Energy attorney makes clean tech work

It’s been a long and winding journey for Mark Kalpin, from wildlife biologist to clean tech attorney. Fresh out of grad school, he worked for the Federal Energy Regulatory Commission (FERC), coordinating a huge pipeline expansion project that spanned 800 miles and involved cooperating federal agencies, six states, and numerous Indian tribes. He started off looking at wildlife and fishery issues – and “by the time I was done, I was coordinating this big development process, including regulatory and public policy issues. I found it interesting and challenging.” He earned his law degree in the evenings, taking the requisite classes in contracts, real property and constitutional law, but also studying energy regulations – a field today that is constantly evolving with the Obama administration’s focus on sustainability, coupled with numerous other energy policy acts.


Clean tech, a term coined around 2000, refers to renewable energy and the process and materials involved in making it. Today, as an Boston-based attorney for WilmerHale, Kalpin helps counsel emerging energy technology companies, taking them, as he says, “from concept to kilowatt” – helping them get the initial financing, protecting intellectual property with licensing or patenting, assisting in building the demonstration project, maneuvering through tax issues, through contracting for construction and equipment purchases. “It’s a big jigsaw puzzle that varies from project to project, and entails making sure that the pieces all fit together while the regulations are constantly changing,” says Kalpin.

Kaplin’s clients range from entrepreneurs who are developing wind or solar power generation to firms looking at more efficient battery technology, drinking water desalination, or energy-saving telecommunication methods. For wind energy alone, the U.S. market will reach an estimated $180 billion by 2013 – not to speak of hydro, solar, and biomass, among others.

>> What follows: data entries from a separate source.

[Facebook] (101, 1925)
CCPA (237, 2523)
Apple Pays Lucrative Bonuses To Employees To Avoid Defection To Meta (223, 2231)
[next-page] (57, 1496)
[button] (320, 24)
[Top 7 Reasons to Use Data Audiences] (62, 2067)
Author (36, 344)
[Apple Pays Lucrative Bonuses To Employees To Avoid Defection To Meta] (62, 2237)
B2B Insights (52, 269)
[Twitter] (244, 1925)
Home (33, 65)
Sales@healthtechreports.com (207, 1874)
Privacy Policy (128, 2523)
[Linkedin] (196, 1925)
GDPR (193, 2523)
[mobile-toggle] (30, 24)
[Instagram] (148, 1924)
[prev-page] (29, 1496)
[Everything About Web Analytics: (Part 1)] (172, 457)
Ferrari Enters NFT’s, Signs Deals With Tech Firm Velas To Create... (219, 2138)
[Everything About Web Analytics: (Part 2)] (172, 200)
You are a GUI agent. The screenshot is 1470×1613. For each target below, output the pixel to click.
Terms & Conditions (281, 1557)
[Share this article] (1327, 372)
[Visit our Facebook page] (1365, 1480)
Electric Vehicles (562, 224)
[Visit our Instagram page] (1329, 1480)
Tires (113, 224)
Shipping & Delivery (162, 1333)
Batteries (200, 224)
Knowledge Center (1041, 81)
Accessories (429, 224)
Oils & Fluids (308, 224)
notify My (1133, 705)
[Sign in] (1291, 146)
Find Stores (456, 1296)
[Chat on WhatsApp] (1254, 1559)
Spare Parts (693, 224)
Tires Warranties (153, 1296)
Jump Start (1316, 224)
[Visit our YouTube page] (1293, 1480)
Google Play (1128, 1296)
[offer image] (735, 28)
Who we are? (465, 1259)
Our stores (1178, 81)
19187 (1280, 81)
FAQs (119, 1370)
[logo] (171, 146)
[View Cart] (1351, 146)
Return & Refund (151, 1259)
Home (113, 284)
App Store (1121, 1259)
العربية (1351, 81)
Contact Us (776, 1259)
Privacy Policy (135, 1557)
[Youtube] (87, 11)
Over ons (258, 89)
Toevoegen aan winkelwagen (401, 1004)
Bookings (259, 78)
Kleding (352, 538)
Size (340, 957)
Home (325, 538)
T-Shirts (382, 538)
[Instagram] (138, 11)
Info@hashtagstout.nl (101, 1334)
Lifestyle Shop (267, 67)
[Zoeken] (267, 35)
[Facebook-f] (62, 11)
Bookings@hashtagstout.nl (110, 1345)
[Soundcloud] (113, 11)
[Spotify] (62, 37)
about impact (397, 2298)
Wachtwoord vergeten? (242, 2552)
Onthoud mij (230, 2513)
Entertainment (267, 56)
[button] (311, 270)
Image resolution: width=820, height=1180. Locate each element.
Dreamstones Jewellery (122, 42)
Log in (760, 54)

Q: Why is this the era of clean tech?
What we are seeing is that people are becoming more aware that we are in a resource-constrained world. We have to do things more efficiently and cleaner, in a way with less impact.
Q: How long does it take for a project to come to fruition?
Just as one example, a small renewable energy wind project, can move from start to end in the course of 18 months or so; a complex power project can take years to develop. I recently did a biomass energy project, which proposed burning wood instead of oil or coal to create energy. There, we needed to look at everything from where the project is located to who to sell the power to.
Q: What advice would you give to someone interested in entering this niche practice?
You have to have a passion for it, a certain level of curiosity and a willingness to think outside the box about how things can be done better. This field is evolving right in front of us, with new policies and regulations being proposed and issues being developed.
Q: How do you stay abreast of all the developments?
The best way is to participate in trade organizations, such as the New England Clean Energy Council and the Northeast Energy and Commerce Association. And the other way that I keep up with what’s happening is simple: I don’t sleep at night anymore.